Three Court of Appeal judges are to make a decision in the next week about whether the relatives of soldiers killed in Iraq in unarmoured vehicles can pursue claims against the Government.

Private Phillip Hewett, 21, died in July 2005 when a Snatch Land Rover was blown up. The same accident also killed 2nd Lt Richard Shearer and Private Leon Spicer. Similar explosions also claimed the lives of Lance Corporal Kirk Redpath in August 2007, and Corporal Ivano Violino in September 2007.

The MOD has been accused of being negligent in failing to provide armoured vehicles. The relatives of the servicemen killed are arguing that the provision of armoured vehicles could have saved their lives.

The MOD have said that decisions about battlefield equipment are for politicians and military commanders and cannot be the subject of a negligence action.

It certainly seems a difficult case to argue against; our troops go to war and risk their lives every day; they work under tremendous pressure in extreme conditions. Is it too much to ask that the MOD protect them as far as they possibly can by providing them with sufficiently protected vehicles and armour so that the risks inherently associated with going to war are minimised? There are, of course, always going to be casualties in a war but is it not the MOD’s job to ensure that the number of these casualties is kept as low as possible and that the equipment being given to our troops does not contribute to producing them?

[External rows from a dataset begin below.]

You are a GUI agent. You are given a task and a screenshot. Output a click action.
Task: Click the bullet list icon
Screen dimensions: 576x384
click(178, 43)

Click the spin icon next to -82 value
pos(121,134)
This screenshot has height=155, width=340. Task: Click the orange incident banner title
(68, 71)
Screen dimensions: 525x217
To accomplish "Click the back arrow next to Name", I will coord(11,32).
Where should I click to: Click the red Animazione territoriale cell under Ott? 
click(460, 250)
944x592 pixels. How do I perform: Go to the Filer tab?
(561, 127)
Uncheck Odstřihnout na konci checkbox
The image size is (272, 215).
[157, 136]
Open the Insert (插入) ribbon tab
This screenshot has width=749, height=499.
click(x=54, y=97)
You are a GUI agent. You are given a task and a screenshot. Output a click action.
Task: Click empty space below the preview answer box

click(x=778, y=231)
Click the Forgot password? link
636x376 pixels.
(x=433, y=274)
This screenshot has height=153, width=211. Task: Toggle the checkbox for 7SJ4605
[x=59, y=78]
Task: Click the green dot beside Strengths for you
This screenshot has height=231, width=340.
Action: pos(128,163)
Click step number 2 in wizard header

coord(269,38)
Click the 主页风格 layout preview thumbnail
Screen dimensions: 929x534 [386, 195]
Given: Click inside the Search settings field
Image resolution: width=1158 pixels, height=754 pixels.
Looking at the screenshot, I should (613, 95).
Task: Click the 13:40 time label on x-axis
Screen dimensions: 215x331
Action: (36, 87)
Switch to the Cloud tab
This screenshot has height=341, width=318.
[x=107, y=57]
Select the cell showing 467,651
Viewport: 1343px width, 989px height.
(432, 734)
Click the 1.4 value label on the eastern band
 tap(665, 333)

On the other hand, supporters of the MoD’s position will say we are fighting a war, the MOD has updated vehicles when weaknesses have been highlighted, and they have taken vehicles out of commission when they are deemed as too unsafe for our troops to use; we only need to look at the upgraded Snatch Land Rover vehicles for confirmation. Wars are inherently more dangerous now than they have ever been; can the MOD really be expected to cater for every eventuality?

There are perhaps arguments for both sides here but one thing is for certain; if the decision comes back saying that it IS possible to sue the MOD for a failure to provide armoured vehicles this may have far reaching effects on the number of military compensation claims being pursued by injured soldiers, and by relatives of those killed in service.